Mas divago. Eu queria era vir para aqui sonhar um bocadinho e não meter-me numa discussão sobre nacionalidades.
Dizia eu que a minha viagem de sonho à Escócia é muito mais do que Edimburgo ou Glasgow. Há outra parte crucial, para além de a palmilhar de uma ponta à outra, que é o meio para lá chegar: obrigatoriamente partindo de King's Cross de comboio, atravessando Inglaterra toda até à região nortenha do UK. Para vislumbrar o campo inglês, uma ou outra aldeia lá ao fundo, e ver a paisagem a mudar de forma.
Esta semana, foi mesmo isso que aconteceu.

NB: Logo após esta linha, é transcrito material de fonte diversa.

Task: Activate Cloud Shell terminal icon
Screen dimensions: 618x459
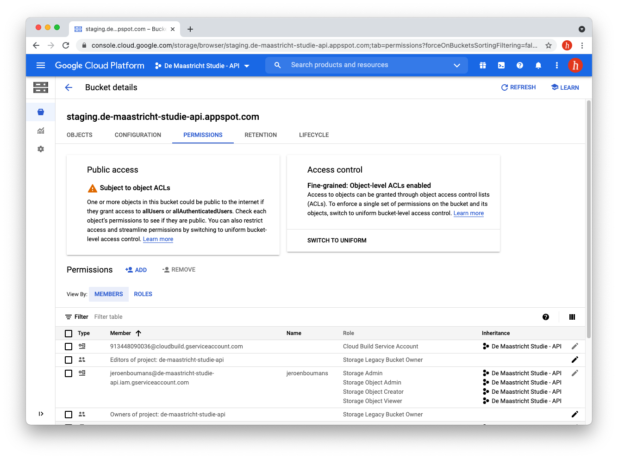Action: [x=501, y=65]
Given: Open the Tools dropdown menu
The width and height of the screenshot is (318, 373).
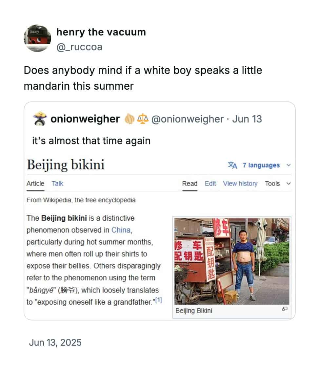Looking at the screenshot, I should coord(272,184).
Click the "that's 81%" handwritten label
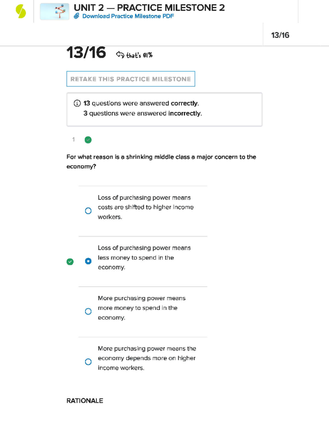329x425 pixels. pyautogui.click(x=139, y=55)
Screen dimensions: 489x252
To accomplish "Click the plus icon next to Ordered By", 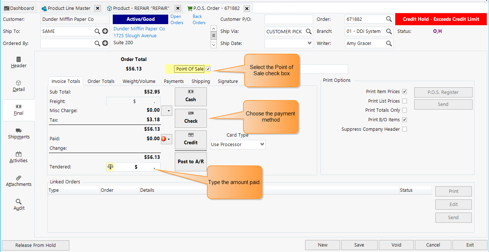I will tap(105, 43).
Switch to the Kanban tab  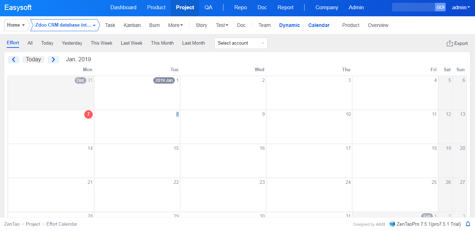coord(132,25)
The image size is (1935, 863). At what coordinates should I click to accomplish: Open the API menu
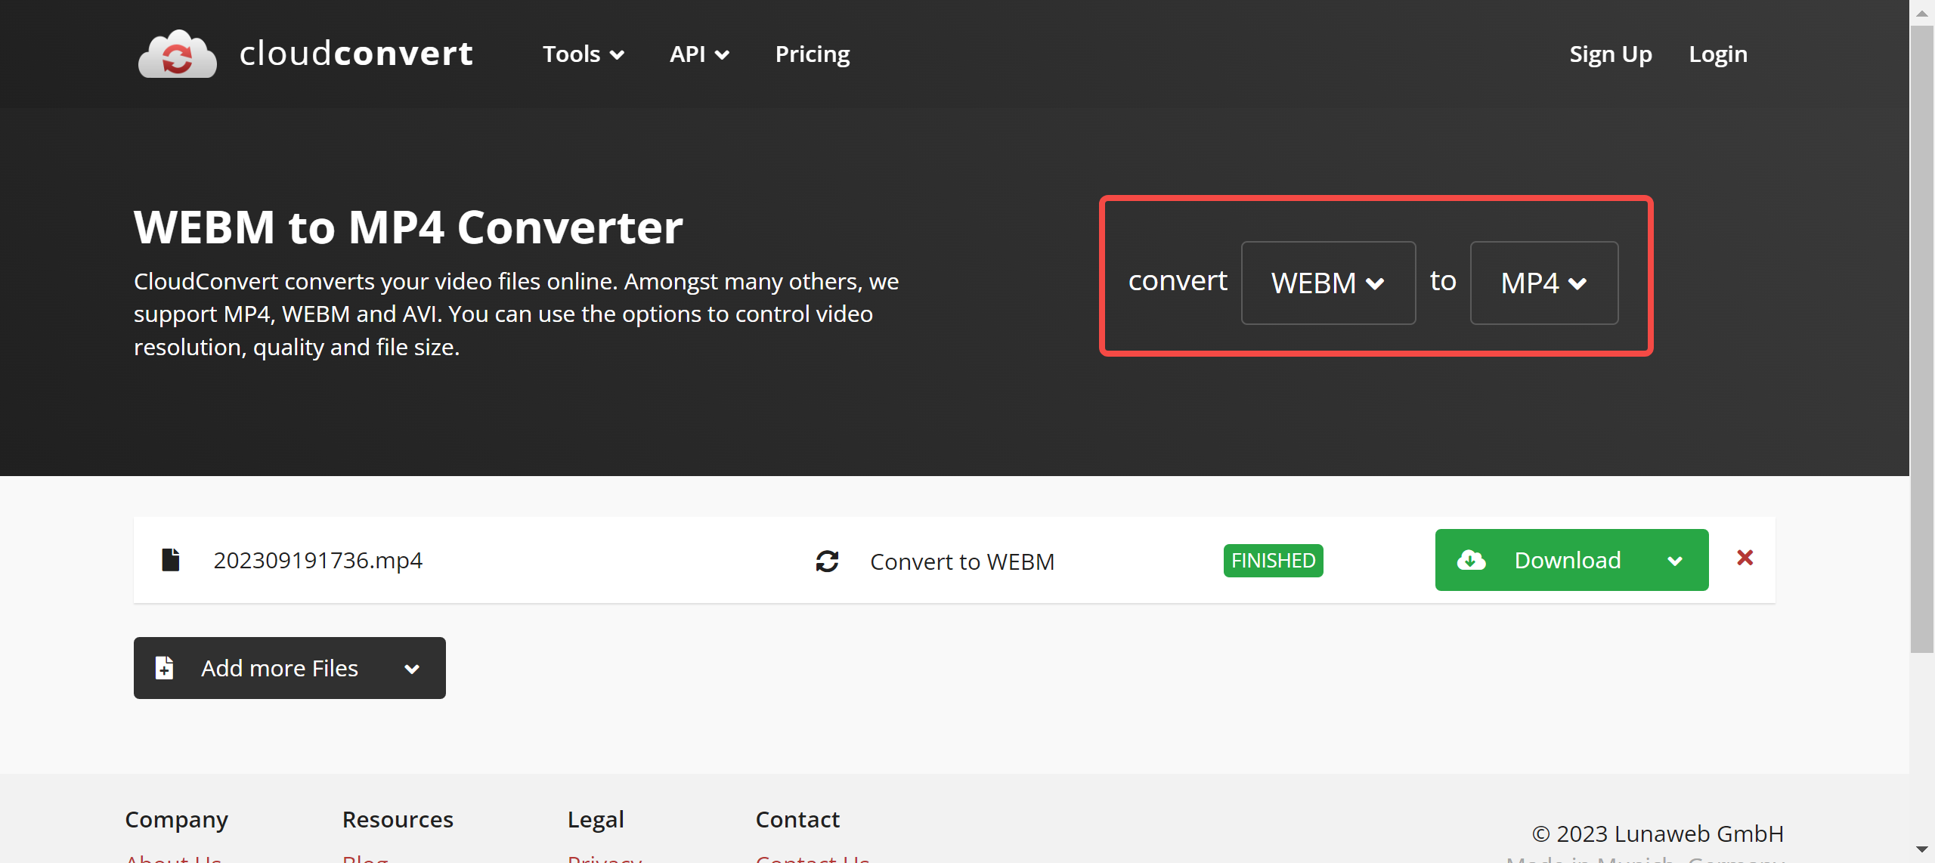pos(699,54)
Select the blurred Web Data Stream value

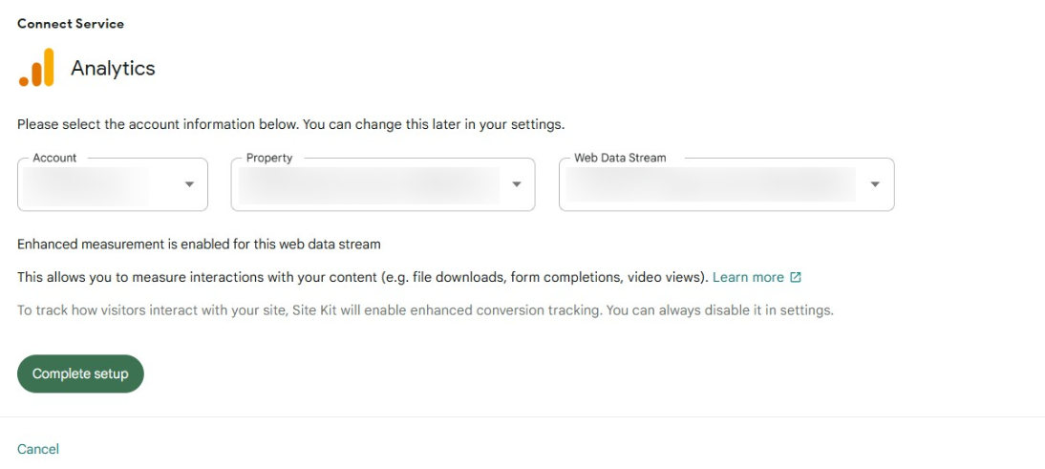[711, 184]
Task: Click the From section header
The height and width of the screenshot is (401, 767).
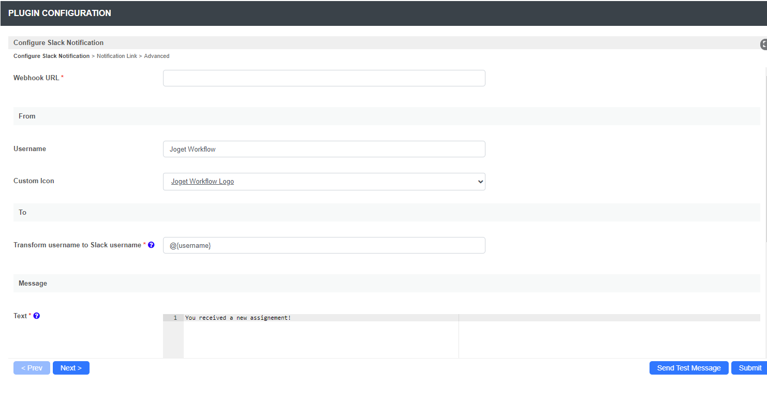Action: [x=27, y=116]
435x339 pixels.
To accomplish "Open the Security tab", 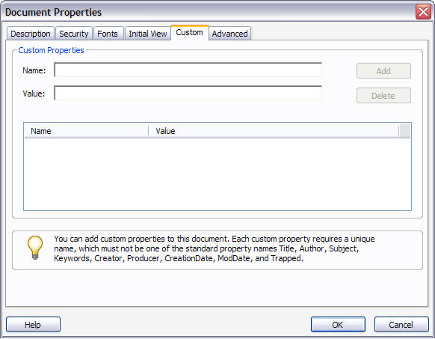I will (74, 34).
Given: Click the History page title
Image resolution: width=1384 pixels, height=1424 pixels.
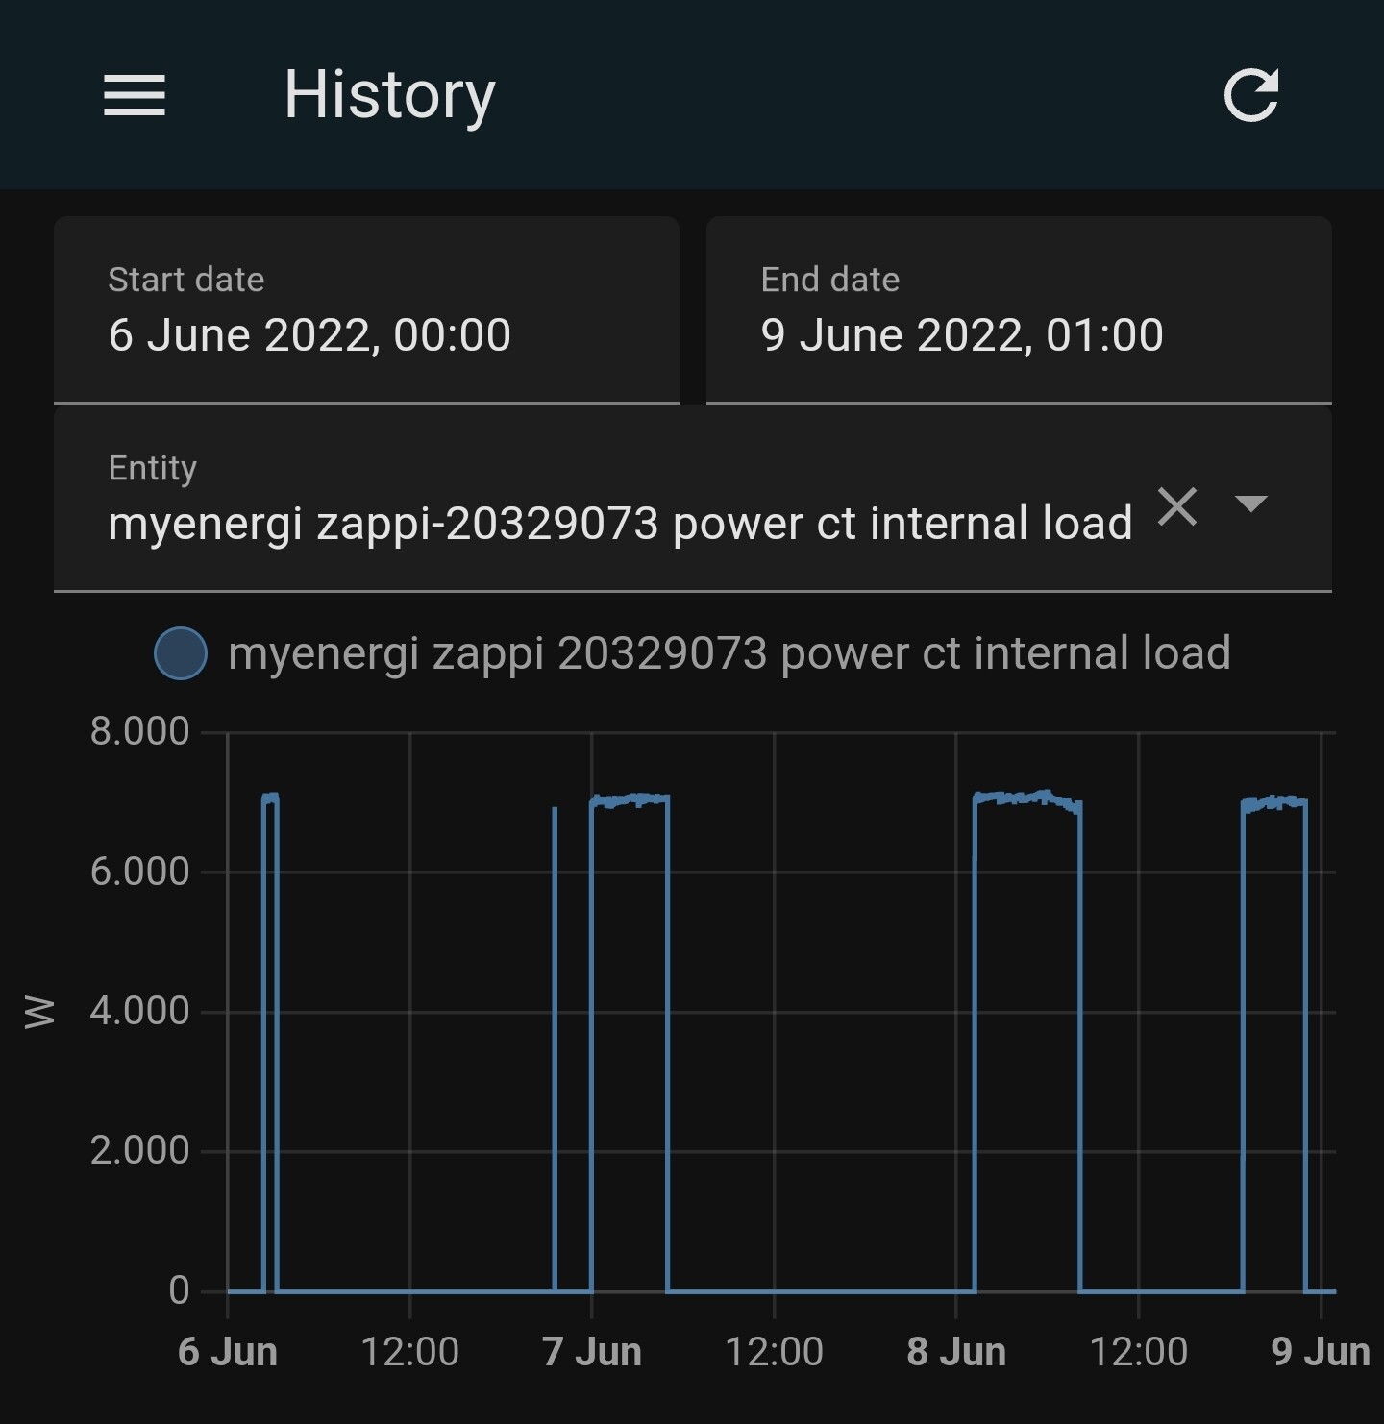Looking at the screenshot, I should (x=388, y=93).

Não parti de King's Cross mas de London Euston (uma vez que para Edimburgo é que eles partem de KC e eu fui para Glasgow) e a atenção à paisagem foi reduzida uma vez que ia a trabalhar (benditos comboios com wi-fi) mas deu sem dúvida para maravilhar os sentidos e espicaçar a curiosidade. Se eu pensava que tal viagem me iria apaziguar o desejo de conhecer a Escócia, enganei-me profundamente; se há coisa que fez foi tornar mais obsessiva esta vontade.
A viagem dura cinco horas e, a cerca de hora e meia do fim, as planícies verdes inglesas começam a dar lugar a um outro tipo de paisagem bem diferente:
Olhei para o lado e até me assustei com o que passava do outro lado da janela: montes imensos, arredondados e verdes, florestas e vales, pelos quais o comboio passava, indiferente e seguindo o seu curso. Começou-me a dar um bocado de raiva por a máquina fotográfica (ou vulgo telemóvel) não estar à altura para captar a beleza do que os meus olhos viam; e convenhamos que a janela de um comboio em movimento não ajuda. Às tantas desisti e decidi apoiar-me apenas nos olhos e na memória para guardar estas vistas.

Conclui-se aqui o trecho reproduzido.